[Extracted records]
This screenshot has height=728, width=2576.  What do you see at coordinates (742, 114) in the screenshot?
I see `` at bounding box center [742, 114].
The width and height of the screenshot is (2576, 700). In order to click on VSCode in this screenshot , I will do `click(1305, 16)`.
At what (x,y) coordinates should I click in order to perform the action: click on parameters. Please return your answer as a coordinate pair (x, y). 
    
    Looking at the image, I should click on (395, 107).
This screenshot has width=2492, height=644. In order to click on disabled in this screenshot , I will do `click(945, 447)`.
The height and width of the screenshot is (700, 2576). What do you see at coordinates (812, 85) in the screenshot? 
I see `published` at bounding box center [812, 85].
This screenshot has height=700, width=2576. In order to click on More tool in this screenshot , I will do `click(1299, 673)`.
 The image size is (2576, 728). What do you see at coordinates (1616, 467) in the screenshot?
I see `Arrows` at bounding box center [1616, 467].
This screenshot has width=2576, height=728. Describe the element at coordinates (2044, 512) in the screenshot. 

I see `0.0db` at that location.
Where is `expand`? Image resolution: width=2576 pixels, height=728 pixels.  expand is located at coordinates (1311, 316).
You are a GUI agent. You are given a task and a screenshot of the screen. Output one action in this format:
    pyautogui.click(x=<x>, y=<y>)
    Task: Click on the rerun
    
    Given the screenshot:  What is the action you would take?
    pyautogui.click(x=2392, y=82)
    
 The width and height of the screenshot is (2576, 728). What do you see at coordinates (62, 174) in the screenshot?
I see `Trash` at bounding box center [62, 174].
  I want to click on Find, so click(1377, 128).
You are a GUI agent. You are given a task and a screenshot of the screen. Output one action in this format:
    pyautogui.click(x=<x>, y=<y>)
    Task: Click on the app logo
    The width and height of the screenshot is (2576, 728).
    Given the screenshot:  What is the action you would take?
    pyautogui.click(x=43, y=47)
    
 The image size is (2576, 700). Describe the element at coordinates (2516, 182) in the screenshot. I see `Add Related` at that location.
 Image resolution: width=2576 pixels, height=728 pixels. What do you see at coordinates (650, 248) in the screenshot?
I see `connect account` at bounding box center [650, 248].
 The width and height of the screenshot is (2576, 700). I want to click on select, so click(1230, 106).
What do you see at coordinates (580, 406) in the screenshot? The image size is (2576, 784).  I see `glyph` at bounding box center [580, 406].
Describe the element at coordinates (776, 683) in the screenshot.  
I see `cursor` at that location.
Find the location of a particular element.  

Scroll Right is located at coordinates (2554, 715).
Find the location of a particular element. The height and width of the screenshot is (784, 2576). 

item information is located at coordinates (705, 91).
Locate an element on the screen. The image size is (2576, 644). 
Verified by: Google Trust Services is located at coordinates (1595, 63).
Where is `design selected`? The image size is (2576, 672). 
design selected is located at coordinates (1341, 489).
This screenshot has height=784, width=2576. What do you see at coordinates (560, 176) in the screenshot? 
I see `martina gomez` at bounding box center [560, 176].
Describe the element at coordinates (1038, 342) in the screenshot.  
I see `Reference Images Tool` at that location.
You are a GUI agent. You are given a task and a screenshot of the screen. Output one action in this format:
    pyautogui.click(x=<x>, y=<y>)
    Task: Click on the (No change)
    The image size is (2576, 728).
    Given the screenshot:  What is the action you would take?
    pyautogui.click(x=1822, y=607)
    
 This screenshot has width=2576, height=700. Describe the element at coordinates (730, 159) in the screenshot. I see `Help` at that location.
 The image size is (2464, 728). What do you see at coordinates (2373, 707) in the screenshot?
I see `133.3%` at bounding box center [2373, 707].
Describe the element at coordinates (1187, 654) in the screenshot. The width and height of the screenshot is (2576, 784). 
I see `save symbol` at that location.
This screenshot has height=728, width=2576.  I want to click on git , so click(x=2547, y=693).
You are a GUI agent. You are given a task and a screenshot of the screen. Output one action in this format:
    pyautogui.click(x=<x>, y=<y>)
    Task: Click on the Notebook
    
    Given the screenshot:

AIM OF THE EXERCISE: Reproduce every line of the material above verbatim, with no changes.

FULL RESPONSE:
This screenshot has height=728, width=2576.  What do you see at coordinates (742, 114) in the screenshot?
I see `` at bounding box center [742, 114].
The width and height of the screenshot is (2576, 700). In order to click on VSCode in this screenshot , I will do `click(1305, 16)`.
At what (x,y) coordinates should I click in order to perform the action: click on parameters. Please return your answer as a coordinate pair (x, y). 
    
    Looking at the image, I should click on (395, 107).
This screenshot has width=2492, height=644. In order to click on disabled in this screenshot , I will do `click(945, 447)`.
The height and width of the screenshot is (700, 2576). What do you see at coordinates (812, 85) in the screenshot? 
I see `published` at bounding box center [812, 85].
This screenshot has height=700, width=2576. In order to click on More tool in this screenshot , I will do `click(1299, 673)`.
 The image size is (2576, 728). What do you see at coordinates (1616, 467) in the screenshot?
I see `Arrows` at bounding box center [1616, 467].
This screenshot has width=2576, height=728. Describe the element at coordinates (2044, 512) in the screenshot. 

I see `0.0db` at that location.
Where is `expand`? Image resolution: width=2576 pixels, height=728 pixels.  expand is located at coordinates (1311, 316).
You are a GUI agent. You are given a task and a screenshot of the screen. Output one action in this format:
    pyautogui.click(x=<x>, y=<y>)
    Task: Click on the rerun
    
    Given the screenshot:  What is the action you would take?
    pyautogui.click(x=2392, y=82)
    
 The width and height of the screenshot is (2576, 728). What do you see at coordinates (62, 174) in the screenshot?
I see `Trash` at bounding box center [62, 174].
  I want to click on Find, so click(1377, 128).
You are a GUI agent. You are given a task and a screenshot of the screen. Output one action in this format:
    pyautogui.click(x=<x>, y=<y>)
    Task: Click on the app logo
    The width and height of the screenshot is (2576, 728).
    Given the screenshot:  What is the action you would take?
    pyautogui.click(x=43, y=47)
    
 The image size is (2576, 700). Describe the element at coordinates (2516, 182) in the screenshot. I see `Add Related` at that location.
 Image resolution: width=2576 pixels, height=728 pixels. What do you see at coordinates (650, 248) in the screenshot?
I see `connect account` at bounding box center [650, 248].
 The width and height of the screenshot is (2576, 700). I want to click on select, so click(1230, 106).
What do you see at coordinates (580, 406) in the screenshot? The image size is (2576, 784).  I see `glyph` at bounding box center [580, 406].
Describe the element at coordinates (776, 683) in the screenshot.  
I see `cursor` at that location.
Find the location of a particular element.  

Scroll Right is located at coordinates (2554, 715).
Find the location of a particular element. The height and width of the screenshot is (784, 2576). 

item information is located at coordinates (705, 91).
Locate an element on the screen. The image size is (2576, 644). 
Verified by: Google Trust Services is located at coordinates (1595, 63).
Where is `design selected`? The image size is (2576, 672). 
design selected is located at coordinates (1341, 489).
This screenshot has height=784, width=2576. What do you see at coordinates (560, 176) in the screenshot? 
I see `martina gomez` at bounding box center [560, 176].
Describe the element at coordinates (1038, 342) in the screenshot.  
I see `Reference Images Tool` at that location.
You are a GUI agent. You are given a task and a screenshot of the screen. Output one action in this format:
    pyautogui.click(x=<x>, y=<y>)
    Task: Click on the (No change)
    The image size is (2576, 728).
    Given the screenshot:  What is the action you would take?
    pyautogui.click(x=1822, y=607)
    
 This screenshot has width=2576, height=700. Describe the element at coordinates (730, 159) in the screenshot. I see `Help` at that location.
 The image size is (2464, 728). What do you see at coordinates (2373, 707) in the screenshot?
I see `133.3%` at bounding box center [2373, 707].
Describe the element at coordinates (1187, 654) in the screenshot. The width and height of the screenshot is (2576, 784). 
I see `save symbol` at that location.
This screenshot has height=728, width=2576.  I want to click on git , so click(x=2547, y=693).
You are a GUI agent. You are given a task and a screenshot of the screen. Output one action in this format:
    pyautogui.click(x=<x>, y=<y>)
    Task: Click on the Notebook
    
    Given the screenshot:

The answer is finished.